Applied Sustainable Strategies:

  1. Tread lightly on the land: Using pole construction on the first house, and by building where there were no trees, we were able to minimize cut and fill and disruption to the site’s ecology.

  2.  Resource Conservation:  Much of the timber for the building and the wood that fuels the stoves comes from the site. Fieldstones from the site were used for the fireplace. Both these measures eliminate the need to expend energy harvesting and transporting these raw materials from other areas and helps with the forest management on their land.

  3. Energy Conservation and Solar Energy: The sustainable building is shaped to maximize passive and active solar heat gain in the winter. Solar heating is captured from the many south facing windows in the masonry.  A large fieldstone fireplace and a large brick stove store the passive solar heat during the day and redistribute it throughout the night. Solar panels on the roof are solar water heaters that provide both the hot water for the radiant floors of the addition as well as the domestic hot water. A hot water preheating tank was built into the brick stove to use excess heat from it.  A green house works for plants and in the winter as a wind lock.
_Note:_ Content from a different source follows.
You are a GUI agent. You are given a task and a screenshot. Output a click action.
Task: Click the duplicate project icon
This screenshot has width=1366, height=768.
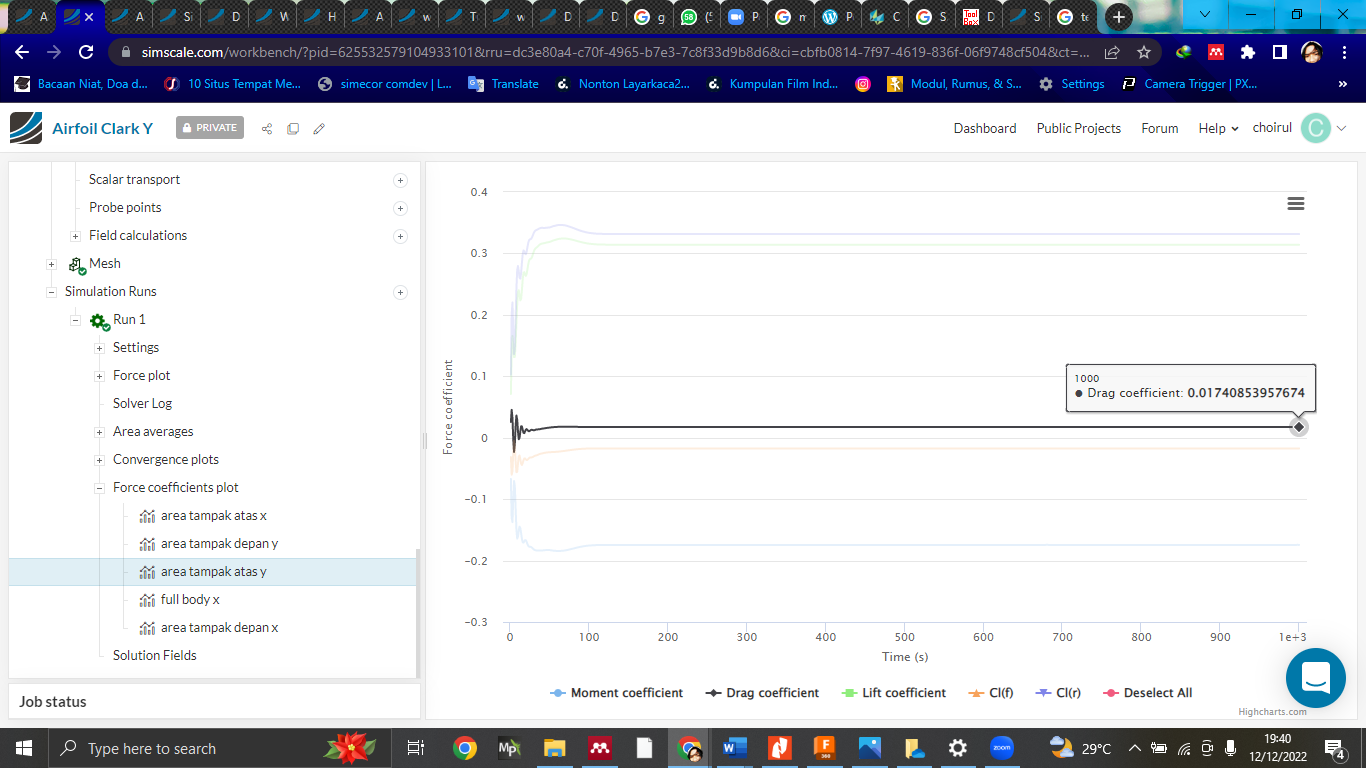[292, 128]
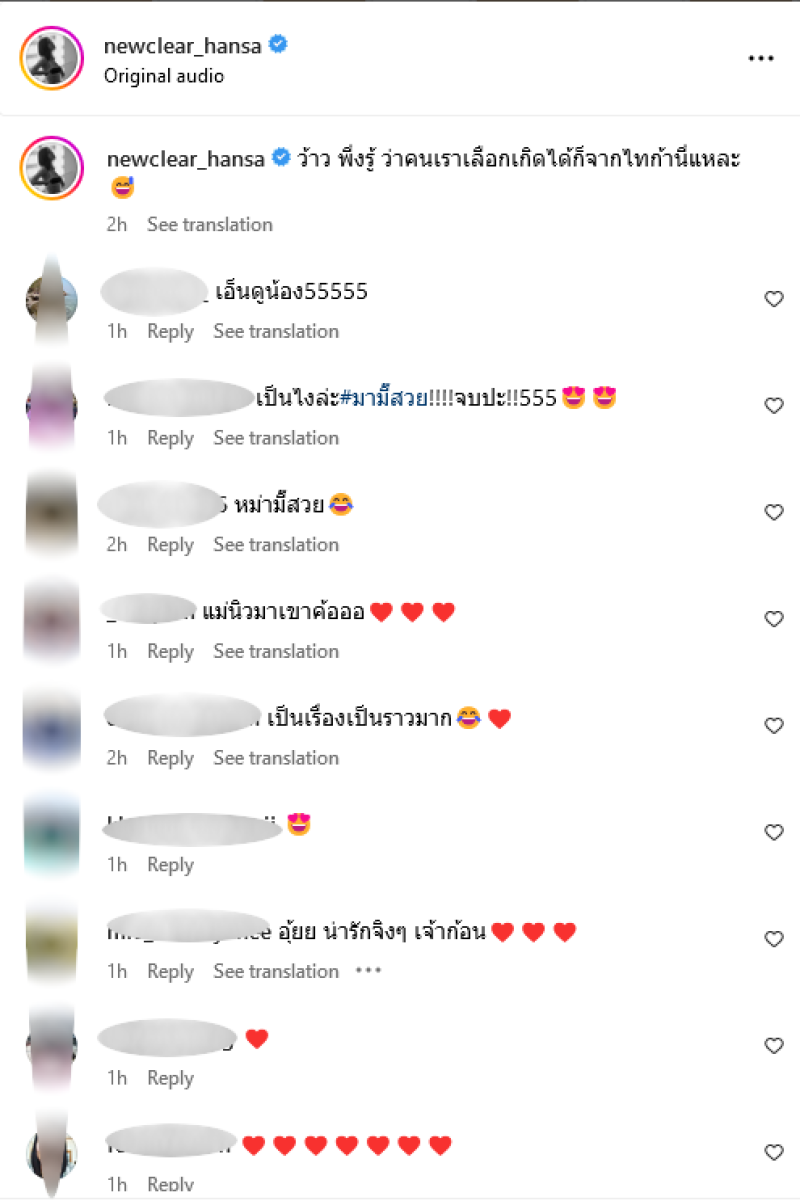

  4. The building envelop was constructed with high (insulation) R-Value in the new house. It is also submerged below grade to gain insulation value from the soil.

  5. Openings were placed strategically to maximize ventilation on hot summer days and minimize heat loss during the winter.

  6. Healthy Building Environment: The energy crafted shell of the new house is tight. An active and passive fresh air supply system was installed.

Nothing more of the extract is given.